伊藤チエとは見合いの意味もあったと伝えられている。
ケールは葉牡丹のこと。 ナスタシヤはナスタチューム。コキヤはホウキグサのことで、いずれも、当時は珍しい園芸植物だった。

追記
ご親切なメールを頂いた。
-「アメリカ原産の帰化植物・観賞用として江戸時代に渡来した」との記載も有る。「野生化しているものが多い。」とも記載されている。-と。
そのとおりですが、ブログ上の解説は仔細に書ききれないので、最近ではとすることで、ご容赦いただきたい。
手元にある保育社の「原色日本植物図鑑」でも、ルコウソウの記載はなく、園芸種扱いのようだ。どこで線引きするかは、それぞれの学者さんの見識に任されていて、厳密な基準はないようだ。
野生化しているのはマルバルコウソウが多いようで、「季節の窓」でも、ご紹介がある。ヒルガオ科の帰化植物は多く、今の季節、野山を歩けば、マルバルコウソウのほかに、ホシアサガオ、マルバアサガオ、マメアサガオなど容易に出会う。
  ご教示ありがとうございました。


賢治がここで描いているのは明らかに園芸種のルコウソウのこと。
縷紅草は、糸のように細い葉で、赤い花を 咲かせることからの命名だが、留紅草の 表記もある。
学名 Quamoclit pennata Quamoclit : ルコウソウ属 pennata : 羽状の Quamoclit(クアモクリット)は、 ギリシャ語の「kyamos(豆) + clitos(低い)」が語源。 だそうで、 マメの植物のようにつる性で伸び、背が低いことからという。
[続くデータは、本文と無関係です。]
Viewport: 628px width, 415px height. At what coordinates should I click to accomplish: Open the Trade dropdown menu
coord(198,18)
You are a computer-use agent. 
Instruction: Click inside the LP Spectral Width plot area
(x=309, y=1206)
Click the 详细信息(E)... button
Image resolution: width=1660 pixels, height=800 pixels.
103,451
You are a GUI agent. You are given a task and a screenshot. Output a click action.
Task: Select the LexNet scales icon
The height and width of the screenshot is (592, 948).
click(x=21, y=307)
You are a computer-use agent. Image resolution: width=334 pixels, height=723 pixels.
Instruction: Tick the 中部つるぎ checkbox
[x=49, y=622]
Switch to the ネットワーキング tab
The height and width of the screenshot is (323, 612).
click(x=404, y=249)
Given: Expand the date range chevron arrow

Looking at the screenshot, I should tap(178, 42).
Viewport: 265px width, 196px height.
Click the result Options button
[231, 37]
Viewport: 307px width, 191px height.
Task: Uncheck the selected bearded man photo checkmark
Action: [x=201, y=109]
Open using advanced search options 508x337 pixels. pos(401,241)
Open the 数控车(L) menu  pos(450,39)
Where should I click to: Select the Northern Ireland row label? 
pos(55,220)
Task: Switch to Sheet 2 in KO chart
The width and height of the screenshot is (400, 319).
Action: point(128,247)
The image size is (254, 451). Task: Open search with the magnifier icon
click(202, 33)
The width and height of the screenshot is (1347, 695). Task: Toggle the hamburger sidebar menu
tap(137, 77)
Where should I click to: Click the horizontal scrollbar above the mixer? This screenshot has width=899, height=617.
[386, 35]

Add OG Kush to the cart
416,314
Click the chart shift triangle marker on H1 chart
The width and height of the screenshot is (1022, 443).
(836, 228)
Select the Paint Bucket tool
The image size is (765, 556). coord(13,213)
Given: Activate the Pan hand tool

等と、書き連ねると、賢治のサイプレスバインのイメージが遠くなってしまいますね。
Commented by sdknz610 at 2007-10-19 08:46
ルコウソウ、散歩の途中で満開状態のところがあるんですが、
どうやらマルバのようです。解説ありがとうございます!
Commented by オキザリス at 2007-10-19 08:50 x
ルコウソウがサイプレスヴァインですか?
どちらもはじめてきいた名前です。
花は見たことがあります。
宮沢賢治がこのように書くと、ありふれた花が特別のものになるようなかんじですね。
Commented by nenemu8921 at 2007-10-19 11:33
samさん。こんにちわ。
やはりマルバですか。ルコウソウもかなり野生化しているようですが。
こちらは下手な写真で残念。

出かけられないので近所の花壇でお茶を濁してみました。
尾瀬のあと、谷川ですか? ズルイですね(*^_^*)
画像すばらしかったです。
Commented by nenemu8921 at 2007-10-19 11:34
オキザリスさん。こんにちわ。
本当ですね。
賢治作品に登場している植物はなぜか特別のものになってしまいます。